Scripture Study: Bhagavad Gita, book two verses 11-14 January 13, 2015

We are doing a scripture study together: reading along through some scriptures and discussing the passages.

From the Winthrop Sargeant translation of The Gita...

11.
The Blessed Lord spoke:
You have mourned those who should not be mourned,
And you speak words as if with wisdom;
The wise do not mourn for the dead or for the living.

12.
Truly there was never a time when I was not,
Nor you, nor these lords of men;
And neither will there be a time when we cease to be
From this time onward.

13.
Just as in the body childhood, adulthood, and old age
Happen to an embodied being,
So also he (the embodied being) acquires another body.
The wise one is not deluded by this.

14.
Physical sensations, truly, Arjuna,
Causing cold, heat, pleasure, or pain,
Come and go and are impermanent.
So manage to endure them, Arjuna.

 

This is the heart of the Gita. One of its most quoted and well known parts and it’s amazing that it is the very first thing Krishna said. He really went straight to the point. In reality we cannot kill or be killed. The thing that dies is not us. The thing that dies is just a shell.

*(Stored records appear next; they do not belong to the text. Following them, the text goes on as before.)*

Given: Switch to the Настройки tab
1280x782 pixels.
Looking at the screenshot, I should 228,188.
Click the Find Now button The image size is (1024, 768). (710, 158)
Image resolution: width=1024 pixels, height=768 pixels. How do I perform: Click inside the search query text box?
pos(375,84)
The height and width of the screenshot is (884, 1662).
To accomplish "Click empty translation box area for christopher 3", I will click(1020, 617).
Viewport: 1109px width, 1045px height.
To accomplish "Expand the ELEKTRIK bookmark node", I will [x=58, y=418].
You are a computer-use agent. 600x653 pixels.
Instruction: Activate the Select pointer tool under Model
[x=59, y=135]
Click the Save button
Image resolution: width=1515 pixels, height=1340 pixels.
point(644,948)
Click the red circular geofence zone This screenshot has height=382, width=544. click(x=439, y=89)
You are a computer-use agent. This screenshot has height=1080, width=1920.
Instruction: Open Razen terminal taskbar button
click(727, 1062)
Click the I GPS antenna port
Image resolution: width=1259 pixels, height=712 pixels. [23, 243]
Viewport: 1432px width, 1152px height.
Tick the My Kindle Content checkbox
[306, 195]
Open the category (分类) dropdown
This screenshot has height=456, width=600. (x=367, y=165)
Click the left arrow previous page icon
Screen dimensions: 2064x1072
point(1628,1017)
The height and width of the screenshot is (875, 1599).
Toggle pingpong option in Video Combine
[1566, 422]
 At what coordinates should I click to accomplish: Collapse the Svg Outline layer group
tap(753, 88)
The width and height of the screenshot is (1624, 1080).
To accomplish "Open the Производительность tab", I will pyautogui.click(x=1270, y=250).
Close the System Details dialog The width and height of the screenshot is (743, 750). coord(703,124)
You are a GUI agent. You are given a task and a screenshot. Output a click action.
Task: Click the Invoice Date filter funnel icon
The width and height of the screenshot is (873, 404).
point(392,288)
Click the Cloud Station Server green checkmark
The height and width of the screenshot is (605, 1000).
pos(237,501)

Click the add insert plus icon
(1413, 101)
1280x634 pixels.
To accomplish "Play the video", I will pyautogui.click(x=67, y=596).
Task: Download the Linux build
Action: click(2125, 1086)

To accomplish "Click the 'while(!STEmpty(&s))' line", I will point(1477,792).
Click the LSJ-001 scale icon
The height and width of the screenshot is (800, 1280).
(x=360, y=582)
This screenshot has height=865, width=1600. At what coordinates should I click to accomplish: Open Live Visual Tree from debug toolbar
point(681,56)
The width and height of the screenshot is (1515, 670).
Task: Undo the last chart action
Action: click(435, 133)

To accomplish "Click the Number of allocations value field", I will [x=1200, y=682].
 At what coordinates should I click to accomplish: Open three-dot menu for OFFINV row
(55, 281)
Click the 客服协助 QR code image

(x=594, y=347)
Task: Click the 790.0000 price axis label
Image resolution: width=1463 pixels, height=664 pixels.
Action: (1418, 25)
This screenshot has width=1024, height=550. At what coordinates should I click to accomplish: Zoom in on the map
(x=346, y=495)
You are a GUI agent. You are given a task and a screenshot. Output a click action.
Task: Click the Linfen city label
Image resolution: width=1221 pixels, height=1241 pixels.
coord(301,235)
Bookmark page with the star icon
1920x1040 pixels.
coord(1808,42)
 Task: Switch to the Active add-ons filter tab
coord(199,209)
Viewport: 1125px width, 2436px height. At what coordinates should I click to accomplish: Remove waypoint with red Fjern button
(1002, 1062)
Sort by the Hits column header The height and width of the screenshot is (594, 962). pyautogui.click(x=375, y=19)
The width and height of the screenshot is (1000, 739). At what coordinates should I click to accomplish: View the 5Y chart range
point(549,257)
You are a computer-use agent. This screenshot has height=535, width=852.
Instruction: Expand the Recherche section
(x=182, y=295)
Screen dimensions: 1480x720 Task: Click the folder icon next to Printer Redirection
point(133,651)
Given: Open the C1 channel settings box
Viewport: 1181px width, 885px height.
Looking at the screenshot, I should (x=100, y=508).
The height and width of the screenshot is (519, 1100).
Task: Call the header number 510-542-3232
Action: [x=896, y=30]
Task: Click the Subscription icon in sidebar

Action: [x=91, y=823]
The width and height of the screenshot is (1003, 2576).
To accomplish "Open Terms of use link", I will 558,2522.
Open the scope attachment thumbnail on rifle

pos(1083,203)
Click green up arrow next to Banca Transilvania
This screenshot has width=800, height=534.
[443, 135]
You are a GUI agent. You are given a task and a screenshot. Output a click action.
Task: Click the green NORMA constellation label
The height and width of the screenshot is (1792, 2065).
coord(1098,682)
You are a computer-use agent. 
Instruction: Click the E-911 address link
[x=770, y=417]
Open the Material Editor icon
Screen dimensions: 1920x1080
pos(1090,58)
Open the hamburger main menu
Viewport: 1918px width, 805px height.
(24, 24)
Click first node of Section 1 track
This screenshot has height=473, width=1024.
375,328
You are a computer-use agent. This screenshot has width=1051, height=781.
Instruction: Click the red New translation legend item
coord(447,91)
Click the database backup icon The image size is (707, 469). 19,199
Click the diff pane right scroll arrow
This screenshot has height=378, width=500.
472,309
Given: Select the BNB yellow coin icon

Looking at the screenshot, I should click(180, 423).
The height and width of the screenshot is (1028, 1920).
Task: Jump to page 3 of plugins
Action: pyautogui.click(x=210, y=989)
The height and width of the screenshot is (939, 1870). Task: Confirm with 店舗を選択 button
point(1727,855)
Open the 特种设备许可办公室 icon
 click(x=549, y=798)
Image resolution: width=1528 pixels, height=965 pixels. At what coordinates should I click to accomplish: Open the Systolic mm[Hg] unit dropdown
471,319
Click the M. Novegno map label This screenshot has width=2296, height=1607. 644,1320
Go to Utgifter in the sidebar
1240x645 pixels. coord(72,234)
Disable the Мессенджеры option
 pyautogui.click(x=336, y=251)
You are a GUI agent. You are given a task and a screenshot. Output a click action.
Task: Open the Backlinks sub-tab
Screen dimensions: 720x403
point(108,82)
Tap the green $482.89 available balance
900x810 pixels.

As beautiful as these passages are, it’s a little dangerous to apply them too directly to our lives, I think. It is worth knowing that in the ultimate reality there is no cause for grief, there is no death, but we still have to participate within maya, the illusion of the world we’re in. There would be chaos otherwise!

I wonder what makes it okay to kill here and now within the Gita and not at other times. It must be about dharma. There are times when it is necessary to kill and times when one should not. As Krishna will go on to say, karmic consequences will attach to the action of killing if one does not do it with perfect non-attachment. We’ll get to that soon.

It’s interesting to me to note the last section I’ve included here. Before I would consider myself of such a level as to decide when it was dharmically appropriate to kill someone else, I would have to master that instruction as well. To be indifferent to cold, heat, pleasure, or pain. There’s not many people able to experience maya as the illusion that it is in that way.

As Sargeant points out, the “embodied” that Sri Krishna speaks of is the soul, the Atman. It is who we really are and it experiences the body and the world. Then it experiences another one.